Amaç, hem o günlerde partisinden istifa etmiş Deniz Baykal’a “Lütfen dön” demek, hem de ölüm yıl dönümünde, Deniz Gezmiş’i anmak.

 Bu anma şekline baktığımızda, kavramaların içini boşaltma konusu konusundaki uzmanlığımızı, yeni kuşaklara da, başarılı bir şekilde aktardığımız açık. Bir şeyin popülaritesi artıyorsa, içi hızla boşaltılmaya başladı demektir. Che Guevera resimli t-shirt giyip, hayatına dair bir şey bilmiyor olmanın farklı versiyonu olarak, Deniz Gezmiş ve hikayesini, Deniz Baykal’ın hikayesiyle aynı kefeye koymaya çalışmak. Belki de en mantıklısı, yalnızca “ergenlik” deyip, işin içinden çıkmak. Zaten, birkaç yıl sonra, onların da bu anma girişimine bakıp, güleceklerini ümit ediyorum. Deniz Gezmiş’in, 60’ların sonunda, kurduğu ve yönettiği oluşumların içeriğini herkes bildiği için, burada tekrarlamak istemiyorum. O dönemde, CHP sol tarafta gibi görünüyorduysa da, Deniz Gezmiş ve arkadaşlarının, çok daha farklı yapılar içinde olduğunu biliyoruz.

 Son yıllarda, Ulusalcı kesimin de onu, yalnızca “Bağımsız Türkiye” kalıbından yola çıkarak sahiplenmeye çalışması, aslında bu şekilde bir anma girişiminin muhtemel asıl kaynağı. Kişisel görüşüme göre, Deniz Gezmiş, bugün, 66 yaşında, siyasetle ilgilenmeye devam eden biri olsaydı, o kafalarla konuşacağı fazla bir şey olmazdı. Her şeyin de ötesinde, Deniz Gezmiş’in, tüm o mücadeleler sırasında, henüz 20’li yaşlarının başında olduğu unutulmamalıdır. Belki bugün yaşıyor olsaydı, yani dünya üzerinde, 41 yıl daha geçirseydi, bambaşka görüşlere de sahip olabilirdi. 1 yılın dahi, fikirlerde yarattığı etkiyi düşünürsek, 41 yıl neleri değiştirmez? Bu da olayın farklı bakış açısı tabii.

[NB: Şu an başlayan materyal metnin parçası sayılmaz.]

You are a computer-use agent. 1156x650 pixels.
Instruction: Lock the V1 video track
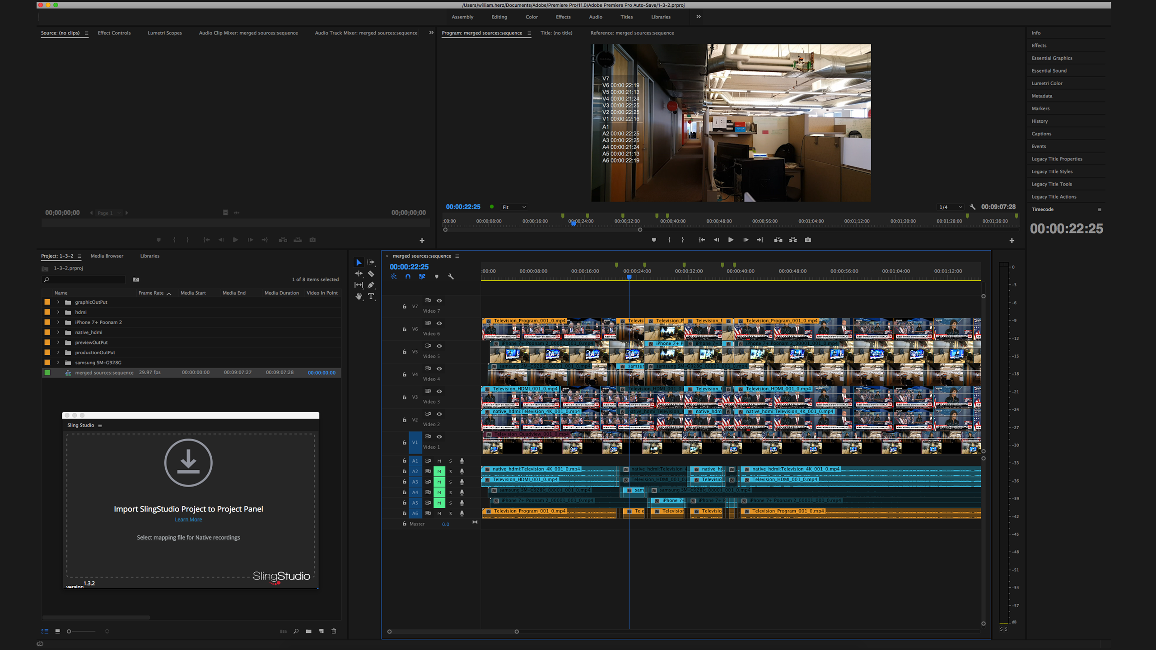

   Bir kavrama ya da bir kişiye sıkıca sarılıp, sağa sola adını ezbere durmaksızın yazmak yerine, “O günün koşullarında, bu kişi ve arkadaşları ne yapmak istemişti acaba” sorusu üzerine kafa yormak, hem o kavramı ya da kişiyi gerçek anlamda anlamaya, hem de fanatizmden uzaklaşmaya yarayacaktır. Buna paralel olarak, içi doldurulamayan bir sevgi, görüldüğü gibi, Deniz Gezmiş’i, Deniz Baykal’la aynı kefeye koymak gibi sonuçlara yol açabilir.

  Ölüm yıl dönümünde, onunla ilgili şiirler ve yazılar paylaşan insanlara, Deniz Gezmiş’in, hiçbir zaman ilgi alanlarına girmeyen -azınlık sorunları, gelir adaletsizliği, eğitim eşitsizliği, özerk üniversiteler, sağlık sisteminin sorunları- gibi problemlerle mücadeleye, gençliğini adadığını hatırlatmak gerek. Popülist konular üzerinden yapılan kolay yapıştırmalar, yalnızca içi boş günlük anmalara sebep olacaktır.

   Bu durumun doruk noktası, ismini milliyetçi ve şovenist kavramlarla birlikte anmak olarak görülebilir. Şüphesiz ki, bu, yapmaya çalıştığı şeyler ve son sözleri düşünüldüğünde, kendisinin isteyeceği son şey olacaktır.

Not: Bu yazı 6 Mayıs 2013’te Radikal’deki bloğumda yayınlanmıştır.